When one party moves this far from the mainstream, it makes it nearly impossible for the political system to deal constructively with the country’s challenges.
“Both sides do it” or “There is plenty of blame to go around” are the traditional refuges for an American news media intent on proving its lack of bias, while political scientists prefer generality and neutrality when discussing partisan polarization. Many self-styled bipartisan groups, in their search for common ground, propose solutions that move both sides to the center, a strategy that is simply untenable when one side is so far out of reach.
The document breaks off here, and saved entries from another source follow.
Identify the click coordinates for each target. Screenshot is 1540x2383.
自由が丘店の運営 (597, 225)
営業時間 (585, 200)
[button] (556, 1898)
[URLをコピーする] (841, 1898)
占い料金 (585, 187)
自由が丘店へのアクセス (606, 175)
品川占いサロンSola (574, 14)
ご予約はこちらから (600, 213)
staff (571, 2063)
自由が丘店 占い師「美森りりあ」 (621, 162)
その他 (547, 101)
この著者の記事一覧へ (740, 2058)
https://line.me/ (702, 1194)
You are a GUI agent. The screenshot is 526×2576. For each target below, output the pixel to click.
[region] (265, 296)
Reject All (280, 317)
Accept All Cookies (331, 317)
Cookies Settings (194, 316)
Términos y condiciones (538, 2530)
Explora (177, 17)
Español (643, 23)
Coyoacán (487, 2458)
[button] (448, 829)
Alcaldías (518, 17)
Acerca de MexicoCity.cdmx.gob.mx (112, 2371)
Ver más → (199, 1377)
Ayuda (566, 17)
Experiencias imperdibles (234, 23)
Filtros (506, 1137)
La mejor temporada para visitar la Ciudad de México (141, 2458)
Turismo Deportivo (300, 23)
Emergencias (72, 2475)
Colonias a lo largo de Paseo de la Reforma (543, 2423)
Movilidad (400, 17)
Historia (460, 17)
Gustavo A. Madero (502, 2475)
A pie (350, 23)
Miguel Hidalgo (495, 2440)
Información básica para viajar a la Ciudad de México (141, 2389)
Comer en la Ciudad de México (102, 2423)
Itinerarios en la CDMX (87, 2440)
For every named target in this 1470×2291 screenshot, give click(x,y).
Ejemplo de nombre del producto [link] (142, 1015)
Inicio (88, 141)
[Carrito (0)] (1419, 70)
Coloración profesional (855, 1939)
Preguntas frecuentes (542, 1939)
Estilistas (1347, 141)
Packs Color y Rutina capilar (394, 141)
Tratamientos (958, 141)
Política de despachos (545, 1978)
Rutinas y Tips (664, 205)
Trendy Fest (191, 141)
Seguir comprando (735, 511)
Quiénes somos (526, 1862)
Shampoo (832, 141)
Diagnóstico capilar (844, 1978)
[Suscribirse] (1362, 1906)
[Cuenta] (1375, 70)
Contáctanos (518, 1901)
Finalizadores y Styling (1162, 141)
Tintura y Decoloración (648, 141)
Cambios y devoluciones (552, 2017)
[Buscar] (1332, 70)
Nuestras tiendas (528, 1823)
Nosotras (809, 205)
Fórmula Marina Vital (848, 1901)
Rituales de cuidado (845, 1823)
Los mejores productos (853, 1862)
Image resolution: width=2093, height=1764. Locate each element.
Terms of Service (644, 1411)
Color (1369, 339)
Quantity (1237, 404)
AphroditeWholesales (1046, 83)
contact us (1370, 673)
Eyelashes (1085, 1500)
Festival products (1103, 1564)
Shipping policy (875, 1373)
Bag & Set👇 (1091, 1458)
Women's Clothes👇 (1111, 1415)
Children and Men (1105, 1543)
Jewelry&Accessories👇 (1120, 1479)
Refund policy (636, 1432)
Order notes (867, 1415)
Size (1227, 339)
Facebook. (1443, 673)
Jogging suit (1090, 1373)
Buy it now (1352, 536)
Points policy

After discussing the work of Mann and Ornstein, Frum went on to explain how the Republicans build support out of fear–with many acting out of fear to vote for Republicans contrary to their self-interest:
In these times, we are debating whether government should impose large reductions in programs or impose big increases in taxes — taking from people benefits that they now enjoy.
Human beings will typically fight much more ferociously to keep what they possess than to gain something new. And the constituencies that vote Republican happen to possess the most and thus to be exposed to the worst risks of loss.
The Republican voting base includes not only the wealthy with the most to fear from tax increases, but also the elderly and the rural, the two constituencies that benefit the most from federal spending and thus have the most to lose from spending cuts.
All those constituencies together fear that almost any conceivable change will be change for the worse from their point of view: higher taxes, less Medicare, or possibly both. Any attempt to do more for other constituencies — the unemployed, the young — represents an extra, urgent threat to them.
That sense of threat radicalizes voters and donors — and has built a huge reservoir of votes and money for politicians and activists who speak as radically as the donors and voters feel.
Which means the solution to the problems so astutely diagnosed by Mann and Ornstein must ultimately be found outside the American political system — and will not be solved until America’s rich and America’s elderly become either less fearful or more generous.
Add to that the racism, homophobia, and xenophobia of the Republicans, who scare conservative voters into fearing that people who are not exactly like them will take away what they have or otherwise represent a threat.
In an atmosphere such as this, there is no point in searching for a centrist position, treating the Republicans and Democrats as being on opposite ends of the spectrum with equally valid viewpoints to consider. As Mann and Ornstein pointed out, the problem comes from one party being extreme, and unwilling to work towards real solutions.